* _WORK INSTRUCTION_
Would you return every entry, exactly as it is written?

***** DATA SUPPLIED *****

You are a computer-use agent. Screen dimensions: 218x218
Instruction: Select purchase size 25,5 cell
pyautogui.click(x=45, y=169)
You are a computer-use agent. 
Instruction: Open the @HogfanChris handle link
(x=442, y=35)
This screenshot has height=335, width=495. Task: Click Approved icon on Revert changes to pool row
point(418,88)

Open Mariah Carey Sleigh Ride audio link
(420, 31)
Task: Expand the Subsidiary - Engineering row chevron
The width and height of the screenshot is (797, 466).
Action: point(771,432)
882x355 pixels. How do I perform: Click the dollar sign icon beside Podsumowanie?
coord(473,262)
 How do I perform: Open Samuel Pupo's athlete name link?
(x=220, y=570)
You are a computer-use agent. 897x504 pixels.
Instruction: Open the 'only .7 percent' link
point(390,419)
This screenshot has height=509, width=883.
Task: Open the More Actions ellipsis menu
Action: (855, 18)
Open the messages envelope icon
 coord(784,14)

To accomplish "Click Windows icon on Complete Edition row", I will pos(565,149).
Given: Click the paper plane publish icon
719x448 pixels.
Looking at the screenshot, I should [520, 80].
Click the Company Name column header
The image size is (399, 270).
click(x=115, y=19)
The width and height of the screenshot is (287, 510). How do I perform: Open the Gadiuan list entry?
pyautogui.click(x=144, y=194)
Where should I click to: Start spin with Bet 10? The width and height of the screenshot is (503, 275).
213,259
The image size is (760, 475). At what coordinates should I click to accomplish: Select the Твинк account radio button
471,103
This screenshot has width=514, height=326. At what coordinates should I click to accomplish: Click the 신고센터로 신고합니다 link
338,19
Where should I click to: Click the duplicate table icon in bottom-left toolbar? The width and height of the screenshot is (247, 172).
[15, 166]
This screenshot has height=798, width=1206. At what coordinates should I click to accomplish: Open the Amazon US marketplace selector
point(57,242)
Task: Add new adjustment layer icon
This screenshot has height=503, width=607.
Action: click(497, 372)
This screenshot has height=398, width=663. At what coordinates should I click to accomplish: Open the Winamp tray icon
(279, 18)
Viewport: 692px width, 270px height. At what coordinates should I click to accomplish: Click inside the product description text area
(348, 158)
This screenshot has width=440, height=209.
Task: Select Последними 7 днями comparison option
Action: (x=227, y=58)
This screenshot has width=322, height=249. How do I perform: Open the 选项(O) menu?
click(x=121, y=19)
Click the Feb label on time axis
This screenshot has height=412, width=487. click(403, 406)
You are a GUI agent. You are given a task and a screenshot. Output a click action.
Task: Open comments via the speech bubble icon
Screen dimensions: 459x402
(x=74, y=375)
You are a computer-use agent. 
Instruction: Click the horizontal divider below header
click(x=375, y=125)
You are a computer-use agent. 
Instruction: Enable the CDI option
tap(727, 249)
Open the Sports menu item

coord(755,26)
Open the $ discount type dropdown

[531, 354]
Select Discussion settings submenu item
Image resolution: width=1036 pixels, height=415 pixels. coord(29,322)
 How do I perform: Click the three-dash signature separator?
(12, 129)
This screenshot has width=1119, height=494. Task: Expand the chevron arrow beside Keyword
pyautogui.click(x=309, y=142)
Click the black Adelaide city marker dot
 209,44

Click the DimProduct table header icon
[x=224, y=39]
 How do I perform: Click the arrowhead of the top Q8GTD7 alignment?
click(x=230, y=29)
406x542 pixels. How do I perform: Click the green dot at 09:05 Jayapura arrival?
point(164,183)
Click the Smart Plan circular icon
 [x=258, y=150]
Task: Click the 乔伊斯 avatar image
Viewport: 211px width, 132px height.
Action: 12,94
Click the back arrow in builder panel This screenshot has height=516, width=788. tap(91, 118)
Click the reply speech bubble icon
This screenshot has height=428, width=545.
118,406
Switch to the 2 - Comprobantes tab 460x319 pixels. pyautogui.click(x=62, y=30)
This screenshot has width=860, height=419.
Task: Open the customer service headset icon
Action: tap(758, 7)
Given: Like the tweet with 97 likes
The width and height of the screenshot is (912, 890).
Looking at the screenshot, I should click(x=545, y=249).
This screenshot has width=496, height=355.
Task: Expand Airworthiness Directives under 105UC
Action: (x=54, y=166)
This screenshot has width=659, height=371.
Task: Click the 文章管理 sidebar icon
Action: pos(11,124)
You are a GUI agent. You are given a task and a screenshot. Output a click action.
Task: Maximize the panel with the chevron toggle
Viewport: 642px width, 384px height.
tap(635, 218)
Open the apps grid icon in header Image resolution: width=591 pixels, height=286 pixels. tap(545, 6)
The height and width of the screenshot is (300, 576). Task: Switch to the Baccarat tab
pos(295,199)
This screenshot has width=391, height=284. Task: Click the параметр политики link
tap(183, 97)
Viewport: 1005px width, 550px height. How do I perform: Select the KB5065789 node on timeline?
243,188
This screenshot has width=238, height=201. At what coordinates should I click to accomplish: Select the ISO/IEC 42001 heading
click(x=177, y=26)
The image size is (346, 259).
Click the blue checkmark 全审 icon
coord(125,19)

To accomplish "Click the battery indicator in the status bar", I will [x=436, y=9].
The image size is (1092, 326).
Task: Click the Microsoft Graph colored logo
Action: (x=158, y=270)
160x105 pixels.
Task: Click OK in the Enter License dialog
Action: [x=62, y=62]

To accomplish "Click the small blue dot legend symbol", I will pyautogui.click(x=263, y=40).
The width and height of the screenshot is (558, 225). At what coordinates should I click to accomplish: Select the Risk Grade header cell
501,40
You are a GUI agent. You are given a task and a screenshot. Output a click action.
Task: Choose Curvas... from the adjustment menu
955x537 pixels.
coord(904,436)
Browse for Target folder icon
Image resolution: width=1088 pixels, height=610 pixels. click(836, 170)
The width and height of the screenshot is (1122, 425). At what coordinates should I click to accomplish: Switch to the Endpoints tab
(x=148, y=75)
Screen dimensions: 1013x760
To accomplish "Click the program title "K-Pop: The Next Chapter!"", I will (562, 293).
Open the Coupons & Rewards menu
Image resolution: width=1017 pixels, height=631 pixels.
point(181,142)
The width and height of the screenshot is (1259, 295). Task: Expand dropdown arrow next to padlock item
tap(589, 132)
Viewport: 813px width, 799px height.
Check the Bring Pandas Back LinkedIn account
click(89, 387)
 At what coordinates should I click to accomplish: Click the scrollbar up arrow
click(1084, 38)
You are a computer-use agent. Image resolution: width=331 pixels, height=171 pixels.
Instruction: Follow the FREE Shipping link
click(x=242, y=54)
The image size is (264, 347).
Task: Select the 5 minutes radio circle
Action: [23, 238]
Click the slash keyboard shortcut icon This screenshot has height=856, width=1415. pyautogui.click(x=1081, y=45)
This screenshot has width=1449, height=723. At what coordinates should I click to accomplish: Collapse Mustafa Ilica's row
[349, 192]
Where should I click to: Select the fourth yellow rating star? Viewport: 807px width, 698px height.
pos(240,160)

*****

* _EXERCISE RESULT_
You are a computer-use agent. Screen dimensions: 218x218
Instruction: Select purchase size 25,5 cell
pyautogui.click(x=45, y=169)
You are a computer-use agent. 
Instruction: Open the @HogfanChris handle link
(x=442, y=35)
This screenshot has height=335, width=495. Task: Click Approved icon on Revert changes to pool row
point(418,88)

Open Mariah Carey Sleigh Ride audio link
(420, 31)
Task: Expand the Subsidiary - Engineering row chevron
The width and height of the screenshot is (797, 466).
Action: point(771,432)
882x355 pixels. How do I perform: Click the dollar sign icon beside Podsumowanie?
coord(473,262)
 How do I perform: Open Samuel Pupo's athlete name link?
(x=220, y=570)
You are a computer-use agent. 897x504 pixels.
Instruction: Open the 'only .7 percent' link
point(390,419)
This screenshot has height=509, width=883.
Task: Open the More Actions ellipsis menu
Action: (855, 18)
Open the messages envelope icon
 coord(784,14)

To accomplish "Click Windows icon on Complete Edition row", I will pos(565,149).
Given: Click the paper plane publish icon
719x448 pixels.
Looking at the screenshot, I should [520, 80].
Click the Company Name column header
The image size is (399, 270).
click(x=115, y=19)
The width and height of the screenshot is (287, 510). How do I perform: Open the Gadiuan list entry?
pyautogui.click(x=144, y=194)
Where should I click to: Start spin with Bet 10? The width and height of the screenshot is (503, 275).
213,259
The image size is (760, 475). At what coordinates should I click to accomplish: Select the Твинк account radio button
471,103
This screenshot has width=514, height=326. At what coordinates should I click to accomplish: Click the 신고센터로 신고합니다 link
338,19
Where should I click to: Click the duplicate table icon in bottom-left toolbar? The width and height of the screenshot is (247, 172).
[15, 166]
This screenshot has height=798, width=1206. At what coordinates should I click to accomplish: Open the Amazon US marketplace selector
point(57,242)
Task: Add new adjustment layer icon
This screenshot has height=503, width=607.
Action: click(497, 372)
This screenshot has height=398, width=663. At what coordinates should I click to accomplish: Open the Winamp tray icon
(279, 18)
Viewport: 692px width, 270px height. At what coordinates should I click to accomplish: Click inside the product description text area
(348, 158)
This screenshot has width=440, height=209.
Task: Select Последними 7 днями comparison option
Action: (x=227, y=58)
This screenshot has width=322, height=249. How do I perform: Open the 选项(O) menu?
click(x=121, y=19)
Click the Feb label on time axis
This screenshot has height=412, width=487. click(403, 406)
You are a GUI agent. You are given a task and a screenshot. Output a click action.
Task: Open comments via the speech bubble icon
Screen dimensions: 459x402
(x=74, y=375)
You are a computer-use agent. 
Instruction: Click the horizontal divider below header
click(x=375, y=125)
You are a computer-use agent. 
Instruction: Enable the CDI option
tap(727, 249)
Open the Sports menu item

coord(755,26)
Open the $ discount type dropdown

[531, 354]
Select Discussion settings submenu item
Image resolution: width=1036 pixels, height=415 pixels. coord(29,322)
 How do I perform: Click the three-dash signature separator?
(12, 129)
This screenshot has width=1119, height=494. Task: Expand the chevron arrow beside Keyword
pyautogui.click(x=309, y=142)
Click the black Adelaide city marker dot
 209,44

Click the DimProduct table header icon
[x=224, y=39]
 How do I perform: Click the arrowhead of the top Q8GTD7 alignment?
click(x=230, y=29)
406x542 pixels. How do I perform: Click the green dot at 09:05 Jayapura arrival?
point(164,183)
Click the Smart Plan circular icon
 [x=258, y=150]
Task: Click the 乔伊斯 avatar image
Viewport: 211px width, 132px height.
Action: 12,94
Click the back arrow in builder panel This screenshot has height=516, width=788. tap(91, 118)
Click the reply speech bubble icon
This screenshot has height=428, width=545.
118,406
Switch to the 2 - Comprobantes tab 460x319 pixels. pyautogui.click(x=62, y=30)
This screenshot has width=860, height=419.
Task: Open the customer service headset icon
Action: tap(758, 7)
Given: Like the tweet with 97 likes
The width and height of the screenshot is (912, 890).
Looking at the screenshot, I should click(x=545, y=249).
This screenshot has width=496, height=355.
Task: Expand Airworthiness Directives under 105UC
Action: (x=54, y=166)
This screenshot has width=659, height=371.
Task: Click the 文章管理 sidebar icon
Action: pos(11,124)
You are a GUI agent. You are given a task and a screenshot. Output a click action.
Task: Maximize the panel with the chevron toggle
Viewport: 642px width, 384px height.
tap(635, 218)
Open the apps grid icon in header Image resolution: width=591 pixels, height=286 pixels. tap(545, 6)
The height and width of the screenshot is (300, 576). Task: Switch to the Baccarat tab
pos(295,199)
This screenshot has width=391, height=284. Task: Click the параметр политики link
tap(183, 97)
Viewport: 1005px width, 550px height. How do I perform: Select the KB5065789 node on timeline?
243,188
This screenshot has width=238, height=201. At what coordinates should I click to accomplish: Select the ISO/IEC 42001 heading
click(x=177, y=26)
The image size is (346, 259).
Click the blue checkmark 全审 icon
coord(125,19)

To accomplish "Click the battery indicator in the status bar", I will [x=436, y=9].
The image size is (1092, 326).
Task: Click the Microsoft Graph colored logo
Action: (x=158, y=270)
160x105 pixels.
Task: Click OK in the Enter License dialog
Action: [x=62, y=62]

To accomplish "Click the small blue dot legend symbol", I will pyautogui.click(x=263, y=40).
The width and height of the screenshot is (558, 225). At what coordinates should I click to accomplish: Select the Risk Grade header cell
501,40
You are a GUI agent. You are given a task and a screenshot. Output a click action.
Task: Choose Curvas... from the adjustment menu
955x537 pixels.
coord(904,436)
Browse for Target folder icon
Image resolution: width=1088 pixels, height=610 pixels. click(836, 170)
The width and height of the screenshot is (1122, 425). At what coordinates should I click to accomplish: Switch to the Endpoints tab
(x=148, y=75)
Screen dimensions: 1013x760
To accomplish "Click the program title "K-Pop: The Next Chapter!"", I will (562, 293).
Open the Coupons & Rewards menu
Image resolution: width=1017 pixels, height=631 pixels.
point(181,142)
The width and height of the screenshot is (1259, 295). Task: Expand dropdown arrow next to padlock item
tap(589, 132)
Viewport: 813px width, 799px height.
Check the Bring Pandas Back LinkedIn account
click(89, 387)
 At what coordinates should I click to accomplish: Click the scrollbar up arrow
click(1084, 38)
You are a computer-use agent. Image resolution: width=331 pixels, height=171 pixels.
Instruction: Follow the FREE Shipping link
click(x=242, y=54)
The image size is (264, 347).
Task: Select the 5 minutes radio circle
Action: [23, 238]
Click the slash keyboard shortcut icon This screenshot has height=856, width=1415. pyautogui.click(x=1081, y=45)
This screenshot has width=1449, height=723. At what coordinates should I click to accomplish: Collapse Mustafa Ilica's row
[349, 192]
Where should I click to: Select the fourth yellow rating star? Viewport: 807px width, 698px height.
pos(240,160)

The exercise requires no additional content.